Maybe I should invest in a new book. I got the 4Th edition and the differeces in the dive curves are quite dramatic for the deep diver. Maybe the Reefrunner co. has made improvements to the lure?
Who really knows for sure how deep it's going. About the only sure way is to test them yourself, using your own equipment. I figure these dive curves are for general info., all lures, even if identical, will have thier own diving characteristics.


----------



## fishingguy (Jan 5, 2006)

Now I am wondering about the dipsy dive curve I have? Size 1 with O ring says at 50 feet back on #3 setting, depth 24 feet. 100 feet back, 40 feet. 150 feet back, 52 feet. Are these #'s accurate with the new edition?


----------



## Hetfieldinn (May 17, 2004)

I talked to Scott Stecher (owner of reef Runner Tackle company) a few weeks ago. I told him that I rarely have to 'tune' my new Reef Runners, whereas my older ones need tuned everytime, and sometimes even twice a day. He informed me that they had made some very suttle changes over the years. Maybe that has something to do with the dive curve changes.


----------



## K gonefishin (May 4, 2004)

Hey fishin guy, It does stink to reinvest in the book but the 8th edition is leaps and bounds better than even the 6th let alone the 4th, Dave's bait is doing a thing with Mark Romanck I think if you buy the book you get admitted for free, go to www.davesbait.com for details.


----------



## fishingguy (Jan 5, 2006)

Thanks K gone, I know about that and that's a good idea. I will definitly check it out.


----------



## Jim Stedke (Dec 5, 2005)

Hetfieldinn said:


> Tim, those numbers are out of the eighth edition of Precision Trolling.These are the standard numbers, no adjustment for a different line diameter. I believe these numbers are for 10# mono.


Hey guys, Those are the depths for 10/4 Fireline (red line) ,, the blue line is the 10# mono line and it's the same as always (max out at 28 w/ 200' of line out).

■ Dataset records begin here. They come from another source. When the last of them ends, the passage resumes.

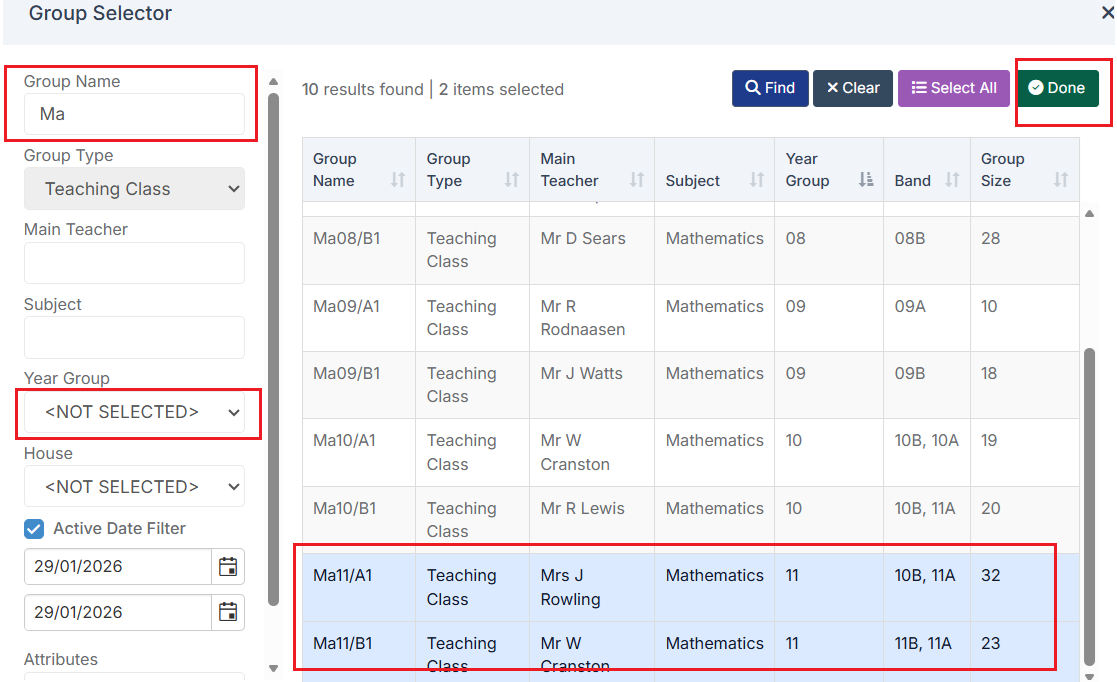Open calendar picker for first date field
The width and height of the screenshot is (1117, 682).
click(228, 567)
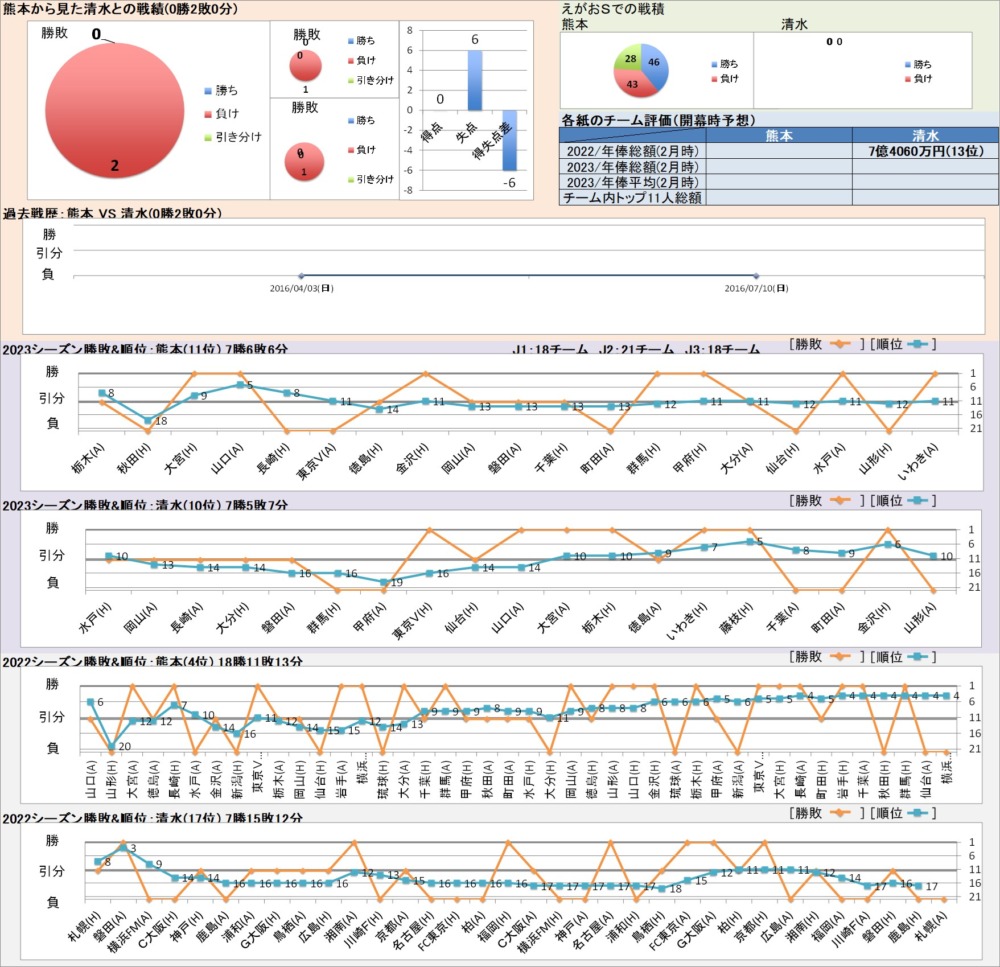Click the 熊本 column header in evaluation table

pos(778,135)
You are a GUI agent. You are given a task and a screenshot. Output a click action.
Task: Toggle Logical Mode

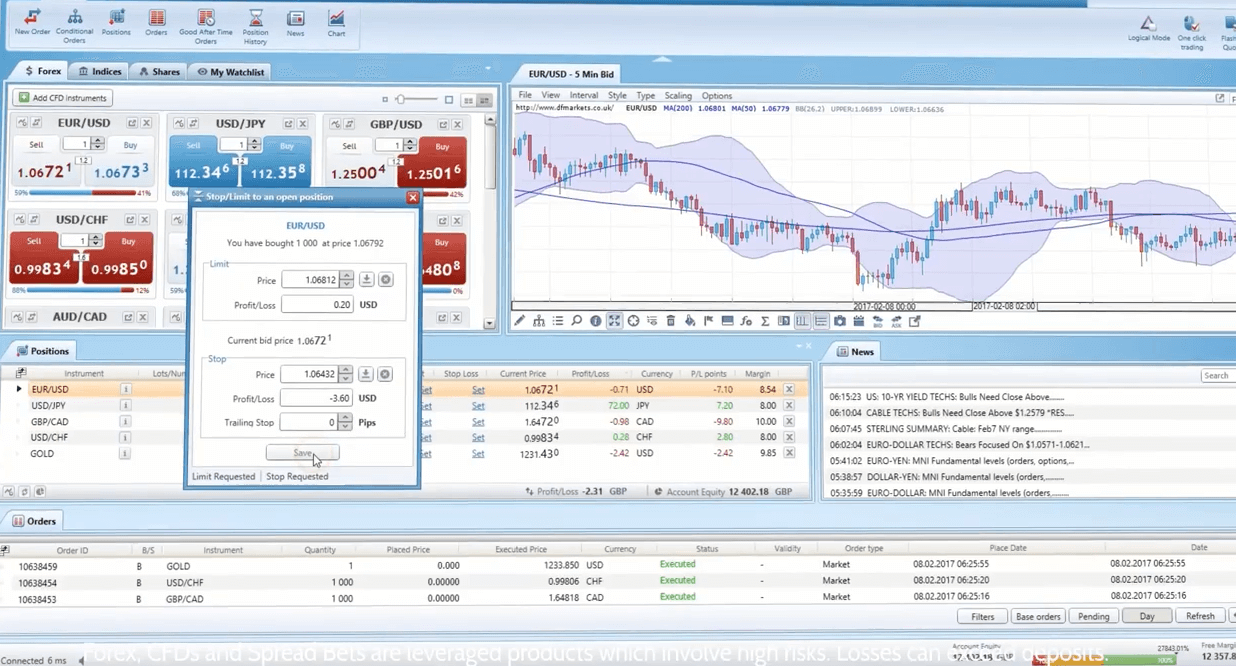click(1149, 25)
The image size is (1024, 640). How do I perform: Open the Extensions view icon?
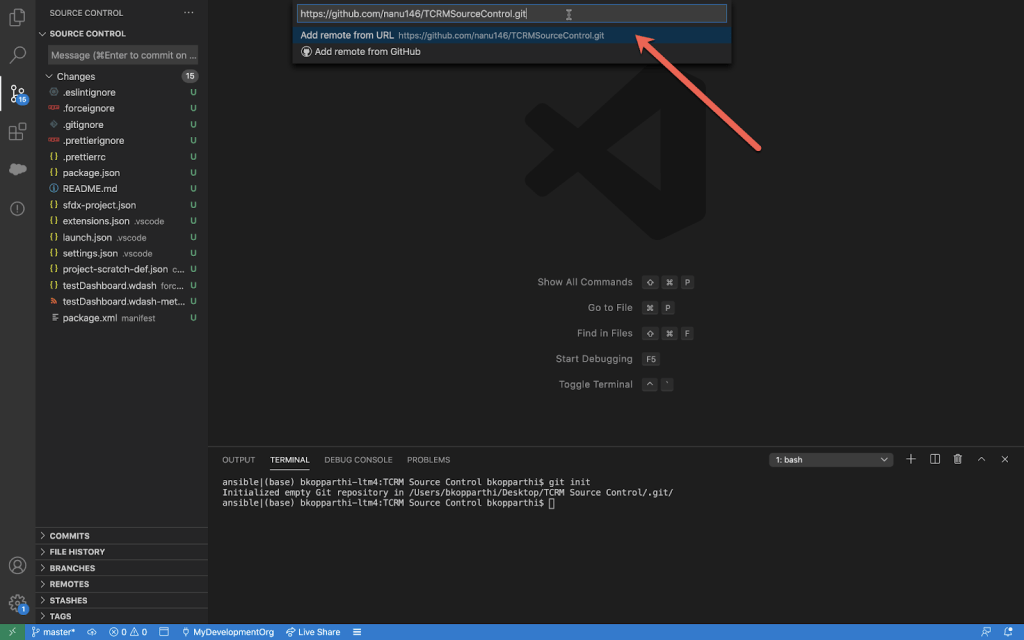coord(17,132)

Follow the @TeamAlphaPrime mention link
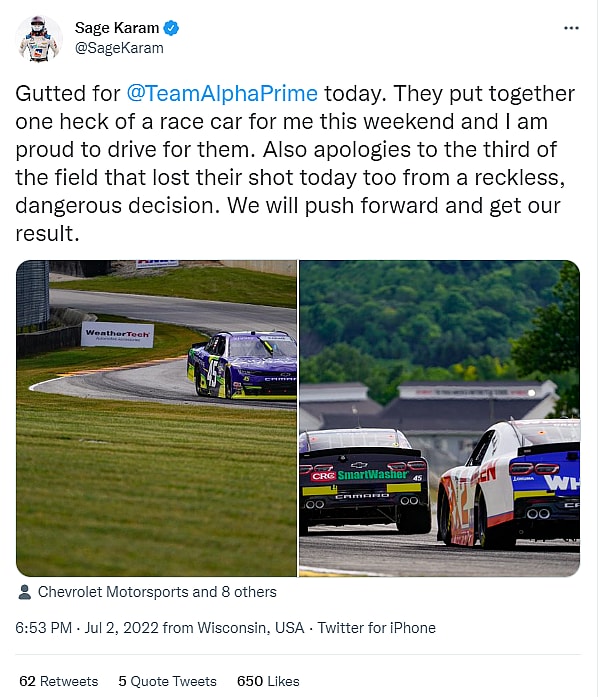pyautogui.click(x=222, y=94)
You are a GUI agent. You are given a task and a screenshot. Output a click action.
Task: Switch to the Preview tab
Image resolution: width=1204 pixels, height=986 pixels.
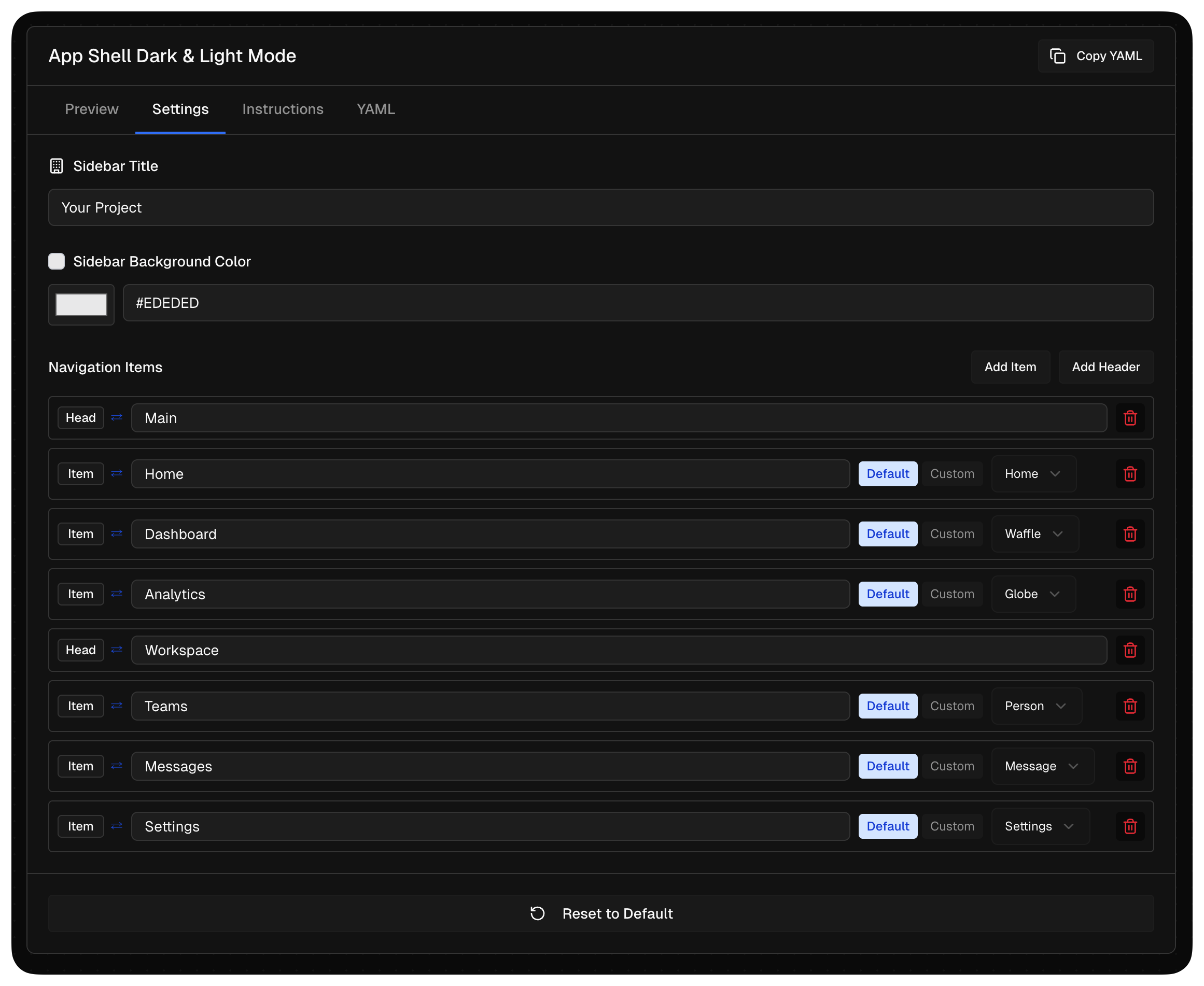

You had me going there for a minute.


----------



## Jim Stedke (Dec 5, 2005)

deleted repeat


----------



## Toolman (Jun 8, 2004)

I thought the numbers looked a bit off, but my pornagraphic...er, I mean photographic memory lets me down a little sometimes!


----------



## Jim Stedke (Dec 5, 2005)

YEP!!! Some of them pairs are pretty unforgetable.


----------



## fishingguy (Jan 5, 2006)

Well, ya know, once you seen one pair.............You,ve got to see "em" all!!


----------